In the end, Ms. Gaylor’s plea is little more than traditional Democratic scare talk, harping on the one tired threat (“Roe v. Wade is falling! Roe v. Wade is falling!”) which that party has found will keep women voters in line, and concluding with the pathetic contention that there should be a quota of at least four women on the nine-member U.S. Supreme Court -- as though Ms. Gaylor would really be happy if Phyllis Schlafly and Ann Coulter were appointed.

(You want quotas? Why aren’t three of the justices required to be avid shooters and gun owners? Why isn’t it required that two be active pot smokers? That six of them be under 40? Why isn’t one an exotic dancer, one a tattooed biker, one a cattle rancher, and one an Indian? These are probably BETTER indicators of truly diverse political views than the mere presence of ovaries, functional or otherwise.)

The problem with Roe v. Wade is that while the result is happy -- less restriction on reproductive freedom -- any high school kid could write a more eloquent and constitutionally relevant defense of these freedoms. How about:

“While a godly nation loves its children and its mothers, and should strive mightily to provide better alternatives -- from contraception to adoption to encouraging earlier marriage (perhaps by closing the government school system and ending legal childhood at 17) -- we find the right of a woman to obtain a safe, legal abortion in privacy to be one of the unenumerated rights guaranteed and protected by the Ninth Amendment.
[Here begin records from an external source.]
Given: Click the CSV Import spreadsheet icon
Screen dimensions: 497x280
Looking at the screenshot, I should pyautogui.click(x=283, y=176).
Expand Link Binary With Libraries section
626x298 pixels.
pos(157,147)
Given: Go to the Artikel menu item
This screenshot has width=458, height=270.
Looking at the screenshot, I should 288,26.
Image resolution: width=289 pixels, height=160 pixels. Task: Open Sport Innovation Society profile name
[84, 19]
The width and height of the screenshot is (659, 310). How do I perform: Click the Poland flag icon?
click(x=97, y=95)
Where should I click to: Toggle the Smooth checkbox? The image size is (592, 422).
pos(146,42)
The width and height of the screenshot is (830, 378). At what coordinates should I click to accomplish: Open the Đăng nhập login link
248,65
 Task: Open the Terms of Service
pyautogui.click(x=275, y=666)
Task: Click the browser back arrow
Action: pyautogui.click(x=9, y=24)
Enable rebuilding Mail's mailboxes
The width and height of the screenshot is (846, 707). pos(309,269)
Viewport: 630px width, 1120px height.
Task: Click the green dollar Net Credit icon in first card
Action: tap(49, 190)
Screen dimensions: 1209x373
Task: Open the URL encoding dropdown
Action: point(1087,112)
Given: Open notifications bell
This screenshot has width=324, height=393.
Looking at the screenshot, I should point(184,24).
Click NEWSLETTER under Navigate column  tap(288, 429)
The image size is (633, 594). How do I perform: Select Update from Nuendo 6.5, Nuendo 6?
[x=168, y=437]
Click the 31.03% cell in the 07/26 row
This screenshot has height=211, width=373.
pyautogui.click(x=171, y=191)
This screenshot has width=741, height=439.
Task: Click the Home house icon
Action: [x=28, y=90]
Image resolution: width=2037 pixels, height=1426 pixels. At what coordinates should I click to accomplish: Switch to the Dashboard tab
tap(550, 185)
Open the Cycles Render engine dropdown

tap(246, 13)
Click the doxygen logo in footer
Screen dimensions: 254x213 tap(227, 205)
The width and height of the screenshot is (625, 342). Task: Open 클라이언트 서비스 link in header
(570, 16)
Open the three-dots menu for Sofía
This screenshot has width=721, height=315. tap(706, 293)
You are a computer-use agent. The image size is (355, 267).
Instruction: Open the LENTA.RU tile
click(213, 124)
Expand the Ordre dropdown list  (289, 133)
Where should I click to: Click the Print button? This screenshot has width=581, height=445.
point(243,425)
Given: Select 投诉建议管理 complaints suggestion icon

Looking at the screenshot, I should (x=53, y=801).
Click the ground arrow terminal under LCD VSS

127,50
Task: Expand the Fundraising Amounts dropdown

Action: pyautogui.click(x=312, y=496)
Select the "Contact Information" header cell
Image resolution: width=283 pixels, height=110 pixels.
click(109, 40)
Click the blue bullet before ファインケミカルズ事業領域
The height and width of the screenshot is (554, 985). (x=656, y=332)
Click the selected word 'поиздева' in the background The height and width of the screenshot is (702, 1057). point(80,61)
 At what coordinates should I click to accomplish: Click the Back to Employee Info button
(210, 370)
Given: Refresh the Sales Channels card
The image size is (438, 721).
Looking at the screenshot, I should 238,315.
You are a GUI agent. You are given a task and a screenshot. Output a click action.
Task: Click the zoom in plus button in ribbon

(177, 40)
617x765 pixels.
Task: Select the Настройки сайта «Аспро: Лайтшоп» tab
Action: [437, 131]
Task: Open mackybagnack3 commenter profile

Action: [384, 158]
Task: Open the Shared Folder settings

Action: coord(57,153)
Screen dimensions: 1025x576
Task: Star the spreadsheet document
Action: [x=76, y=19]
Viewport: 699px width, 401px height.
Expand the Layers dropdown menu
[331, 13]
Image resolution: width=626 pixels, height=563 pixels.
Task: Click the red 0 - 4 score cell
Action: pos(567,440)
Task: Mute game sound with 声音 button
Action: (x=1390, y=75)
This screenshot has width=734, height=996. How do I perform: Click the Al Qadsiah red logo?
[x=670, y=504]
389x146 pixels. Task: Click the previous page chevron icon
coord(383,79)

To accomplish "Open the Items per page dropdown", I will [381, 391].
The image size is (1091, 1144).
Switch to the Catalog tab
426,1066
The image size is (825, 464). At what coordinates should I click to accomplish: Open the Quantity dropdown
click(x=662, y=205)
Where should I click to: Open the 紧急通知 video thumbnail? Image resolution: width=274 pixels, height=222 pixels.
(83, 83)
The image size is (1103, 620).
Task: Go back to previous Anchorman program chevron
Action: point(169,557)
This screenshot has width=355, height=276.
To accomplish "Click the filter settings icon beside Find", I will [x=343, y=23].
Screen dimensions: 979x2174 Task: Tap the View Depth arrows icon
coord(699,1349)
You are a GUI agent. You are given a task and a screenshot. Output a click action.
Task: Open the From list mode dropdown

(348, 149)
Related concerns are a matter for medical science and for spiritual guidance, rather than the proper affair of judges or the state.”

Reproductive rights are indeed important. That’s why we should not let them be held captive and bound up with calls for more redistributionist medical welfare funded by stolen tax loot, or by partisan shrieks that all is doomed unless we can come up with four lady judges, or that only by electing Democrats (those gun grabbers, those Fearless Drug Warriors) can we protect our “Civil Liberties.”

In fact, whether it’s the First (McCain-Feingold?) or the Second, the Fourth or Sixth or Ninth Amendment being gutted, there’s not a dime’s worth of difference between the two branches of the Incumbent Republicrat Party, and hasn’t been since 1936.